** START OF Material shown **

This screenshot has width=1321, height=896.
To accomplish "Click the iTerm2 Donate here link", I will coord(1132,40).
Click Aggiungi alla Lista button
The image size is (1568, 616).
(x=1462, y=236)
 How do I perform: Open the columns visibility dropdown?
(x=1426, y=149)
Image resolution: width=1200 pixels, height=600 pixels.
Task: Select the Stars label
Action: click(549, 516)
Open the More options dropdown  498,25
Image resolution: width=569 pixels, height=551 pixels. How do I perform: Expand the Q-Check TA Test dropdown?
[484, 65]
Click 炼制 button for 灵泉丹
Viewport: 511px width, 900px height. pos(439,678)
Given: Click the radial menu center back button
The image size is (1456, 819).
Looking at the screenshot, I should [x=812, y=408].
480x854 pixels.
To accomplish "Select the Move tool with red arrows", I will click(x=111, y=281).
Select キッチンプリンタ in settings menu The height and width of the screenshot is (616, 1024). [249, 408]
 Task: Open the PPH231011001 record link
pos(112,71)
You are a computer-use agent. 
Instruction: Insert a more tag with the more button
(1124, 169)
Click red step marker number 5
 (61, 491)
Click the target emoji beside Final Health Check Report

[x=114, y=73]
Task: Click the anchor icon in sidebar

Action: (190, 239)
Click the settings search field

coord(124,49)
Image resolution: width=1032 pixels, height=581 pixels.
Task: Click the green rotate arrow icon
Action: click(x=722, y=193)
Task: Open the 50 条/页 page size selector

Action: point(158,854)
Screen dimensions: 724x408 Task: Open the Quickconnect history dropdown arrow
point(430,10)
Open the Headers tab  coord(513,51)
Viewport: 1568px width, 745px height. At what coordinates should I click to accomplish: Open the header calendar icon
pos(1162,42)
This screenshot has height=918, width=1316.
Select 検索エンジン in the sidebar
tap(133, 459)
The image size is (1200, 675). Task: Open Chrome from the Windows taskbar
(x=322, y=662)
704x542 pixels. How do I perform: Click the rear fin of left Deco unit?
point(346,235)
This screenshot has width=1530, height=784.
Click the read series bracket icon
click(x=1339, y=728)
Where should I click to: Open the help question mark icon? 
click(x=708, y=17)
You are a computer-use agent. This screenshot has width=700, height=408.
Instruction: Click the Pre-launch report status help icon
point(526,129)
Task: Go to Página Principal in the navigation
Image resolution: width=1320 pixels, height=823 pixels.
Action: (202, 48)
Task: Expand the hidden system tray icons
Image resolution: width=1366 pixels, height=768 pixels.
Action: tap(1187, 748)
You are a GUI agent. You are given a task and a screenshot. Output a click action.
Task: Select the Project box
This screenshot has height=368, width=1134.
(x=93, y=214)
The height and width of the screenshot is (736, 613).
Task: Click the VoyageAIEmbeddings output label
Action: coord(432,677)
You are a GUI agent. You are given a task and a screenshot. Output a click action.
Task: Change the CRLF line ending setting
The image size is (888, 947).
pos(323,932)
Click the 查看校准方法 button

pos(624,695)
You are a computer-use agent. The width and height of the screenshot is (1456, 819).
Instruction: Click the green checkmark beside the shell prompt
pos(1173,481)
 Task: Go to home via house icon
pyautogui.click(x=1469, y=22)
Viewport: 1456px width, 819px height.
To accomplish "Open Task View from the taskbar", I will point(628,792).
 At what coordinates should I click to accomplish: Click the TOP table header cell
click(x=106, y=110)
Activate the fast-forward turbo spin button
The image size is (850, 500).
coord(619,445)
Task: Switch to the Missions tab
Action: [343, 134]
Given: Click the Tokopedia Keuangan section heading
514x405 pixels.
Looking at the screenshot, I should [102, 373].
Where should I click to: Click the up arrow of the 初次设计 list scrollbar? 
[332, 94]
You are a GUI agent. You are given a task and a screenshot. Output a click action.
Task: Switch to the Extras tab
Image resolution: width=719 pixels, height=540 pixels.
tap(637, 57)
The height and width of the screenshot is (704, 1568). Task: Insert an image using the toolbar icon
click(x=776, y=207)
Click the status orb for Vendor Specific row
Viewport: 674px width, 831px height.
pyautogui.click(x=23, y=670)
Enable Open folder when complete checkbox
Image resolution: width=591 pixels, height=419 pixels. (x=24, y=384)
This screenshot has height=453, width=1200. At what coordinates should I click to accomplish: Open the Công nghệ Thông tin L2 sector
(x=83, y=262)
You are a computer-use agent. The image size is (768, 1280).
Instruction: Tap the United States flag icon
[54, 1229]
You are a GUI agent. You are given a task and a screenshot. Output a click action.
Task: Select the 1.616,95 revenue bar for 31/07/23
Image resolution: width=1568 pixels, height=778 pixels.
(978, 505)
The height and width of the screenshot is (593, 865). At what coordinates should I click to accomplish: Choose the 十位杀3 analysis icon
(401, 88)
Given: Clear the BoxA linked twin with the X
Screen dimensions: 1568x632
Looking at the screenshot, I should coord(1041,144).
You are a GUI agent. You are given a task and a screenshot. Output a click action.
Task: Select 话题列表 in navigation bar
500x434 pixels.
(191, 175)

** END OF Material shown **

Short problem: Render every line of the records above as a Markdown table with the columns Row and Line, numbering each row and omitting blank lines.

In response:
| Row | Line |
|---|---|
| 1 | This screenshot has width=1321, height=896. |
| 2 | To accomplish "Click the iTerm2 Donate here link", I will coord(1132,40). |
| 3 | Click Aggiungi alla Lista button |
| 4 | The image size is (1568, 616). |
| 5 | (x=1462, y=236) |
| 6 |  How do I perform: Open the columns visibility dropdown? |
| 7 | (x=1426, y=149) |
| 8 | Image resolution: width=1200 pixels, height=600 pixels. |
| 9 | Task: Select the Stars label |
| 10 | Action: click(549, 516) |
| 11 | Open the More options dropdown  498,25 |
| 12 | Image resolution: width=569 pixels, height=551 pixels. How do I perform: Expand the Q-Check TA Test dropdown? |
| 13 | [484, 65] |
| 14 | Click 炼制 button for 灵泉丹 |
| 15 | Viewport: 511px width, 900px height. pos(439,678) |
| 16 | Given: Click the radial menu center back button |
| 17 | The image size is (1456, 819). |
| 18 | Looking at the screenshot, I should [x=812, y=408]. |
| 19 | 480x854 pixels. |
| 20 | To accomplish "Select the Move tool with red arrows", I will click(x=111, y=281). |
| 21 | Select キッチンプリンタ in settings menu The height and width of the screenshot is (616, 1024). [249, 408] |
| 22 |  Task: Open the PPH231011001 record link |
| 23 | pos(112,71) |
| 24 | You are a computer-use agent.  |
| 25 | Instruction: Insert a more tag with the more button |
| 26 | (1124, 169) |
| 27 | Click red step marker number 5 |
| 28 |  (61, 491) |
| 29 | Click the target emoji beside Final Health Check Report |
| 30 | [x=114, y=73] |
| 31 | Task: Click the anchor icon in sidebar |
| 32 | Action: (190, 239) |
| 33 | Click the settings search field |
| 34 | coord(124,49) |
| 35 | Image resolution: width=1032 pixels, height=581 pixels. |
| 36 | Task: Click the green rotate arrow icon |
| 37 | Action: click(x=722, y=193) |
| 38 | Task: Open the 50 条/页 page size selector |
| 39 | Action: point(158,854) |
| 40 | Screen dimensions: 724x408 Task: Open the Quickconnect history dropdown arrow |
| 41 | point(430,10) |
| 42 | Open the Headers tab  coord(513,51) |
| 43 | Viewport: 1568px width, 745px height. At what coordinates should I click to accomplish: Open the header calendar icon |
| 44 | pos(1162,42) |
| 45 | This screenshot has height=918, width=1316. |
| 46 | Select 検索エンジン in the sidebar |
| 47 | tap(133, 459) |
| 48 | The image size is (1200, 675). Task: Open Chrome from the Windows taskbar |
| 49 | (x=322, y=662) |
| 50 | 704x542 pixels. How do I perform: Click the rear fin of left Deco unit? |
| 51 | point(346,235) |
| 52 | This screenshot has width=1530, height=784. |
| 53 | Click the read series bracket icon |
| 54 | click(x=1339, y=728) |
| 55 | Where should I click to: Open the help question mark icon?  |
| 56 | click(x=708, y=17) |
| 57 | You are a computer-use agent. This screenshot has width=700, height=408. |
| 58 | Instruction: Click the Pre-launch report status help icon |
| 59 | point(526,129) |
| 60 | Task: Go to Página Principal in the navigation |
| 61 | Image resolution: width=1320 pixels, height=823 pixels. |
| 62 | Action: (202, 48) |
| 63 | Task: Expand the hidden system tray icons |
| 64 | Image resolution: width=1366 pixels, height=768 pixels. |
| 65 | Action: tap(1187, 748) |
| 66 | You are a GUI agent. You are given a task and a screenshot. Output a click action. |
| 67 | Task: Select the Project box |
| 68 | This screenshot has height=368, width=1134. |
| 69 | (x=93, y=214) |
| 70 | The height and width of the screenshot is (736, 613). |
| 71 | Task: Click the VoyageAIEmbeddings output label |
| 72 | Action: coord(432,677) |
| 73 | You are a GUI agent. You are given a task and a screenshot. Output a click action. |
| 74 | Task: Change the CRLF line ending setting |
| 75 | The image size is (888, 947). |
| 76 | pos(323,932) |
| 77 | Click the 查看校准方法 button |
| 78 | pos(624,695) |
| 79 | You are a computer-use agent. The width and height of the screenshot is (1456, 819). |
| 80 | Instruction: Click the green checkmark beside the shell prompt |
| 81 | pos(1173,481) |
| 82 |  Task: Go to home via house icon |
| 83 | pyautogui.click(x=1469, y=22) |
| 84 | Viewport: 1456px width, 819px height. |
| 85 | To accomplish "Open Task View from the taskbar", I will point(628,792). |
| 86 |  At what coordinates should I click to accomplish: Click the TOP table header cell |
| 87 | click(x=106, y=110) |
| 88 | Activate the fast-forward turbo spin button |
| 89 | The image size is (850, 500). |
| 90 | coord(619,445) |
| 91 | Task: Switch to the Missions tab |
| 92 | Action: [343, 134] |
| 93 | Given: Click the Tokopedia Keuangan section heading |
| 94 | 514x405 pixels. |
| 95 | Looking at the screenshot, I should [102, 373]. |
| 96 | Where should I click to: Click the up arrow of the 初次设计 list scrollbar?  |
| 97 | [332, 94] |
| 98 | You are a GUI agent. You are given a task and a screenshot. Output a click action. |
| 99 | Task: Switch to the Extras tab |
| 100 | Image resolution: width=719 pixels, height=540 pixels. |
| 101 | tap(637, 57) |
| 102 | The height and width of the screenshot is (704, 1568). Task: Insert an image using the toolbar icon |
| 103 | click(x=776, y=207) |
| 104 | Click the status orb for Vendor Specific row |
| 105 | Viewport: 674px width, 831px height. |
| 106 | pyautogui.click(x=23, y=670) |
| 107 | Enable Open folder when complete checkbox |
| 108 | Image resolution: width=591 pixels, height=419 pixels. (x=24, y=384) |
| 109 | This screenshot has height=453, width=1200. At what coordinates should I click to accomplish: Open the Công nghệ Thông tin L2 sector |
| 110 | (x=83, y=262) |
| 111 | You are a computer-use agent. The image size is (768, 1280). |
| 112 | Instruction: Tap the United States flag icon |
| 113 | [54, 1229] |
| 114 | You are a GUI agent. You are given a task and a screenshot. Output a click action. |
| 115 | Task: Select the 1.616,95 revenue bar for 31/07/23 |
| 116 | Image resolution: width=1568 pixels, height=778 pixels. |
| 117 | (978, 505) |
| 118 | The height and width of the screenshot is (593, 865). At what coordinates should I click to accomplish: Choose the 十位杀3 analysis icon |
| 119 | (401, 88) |
| 120 | Given: Clear the BoxA linked twin with the X |
| 121 | Screen dimensions: 1568x632 |
| 122 | Looking at the screenshot, I should coord(1041,144). |
| 123 | You are a GUI agent. You are given a task and a screenshot. Output a click action. |
| 124 | Task: Select 话题列表 in navigation bar |
| 125 | 500x434 pixels. |
| 126 | (191, 175) |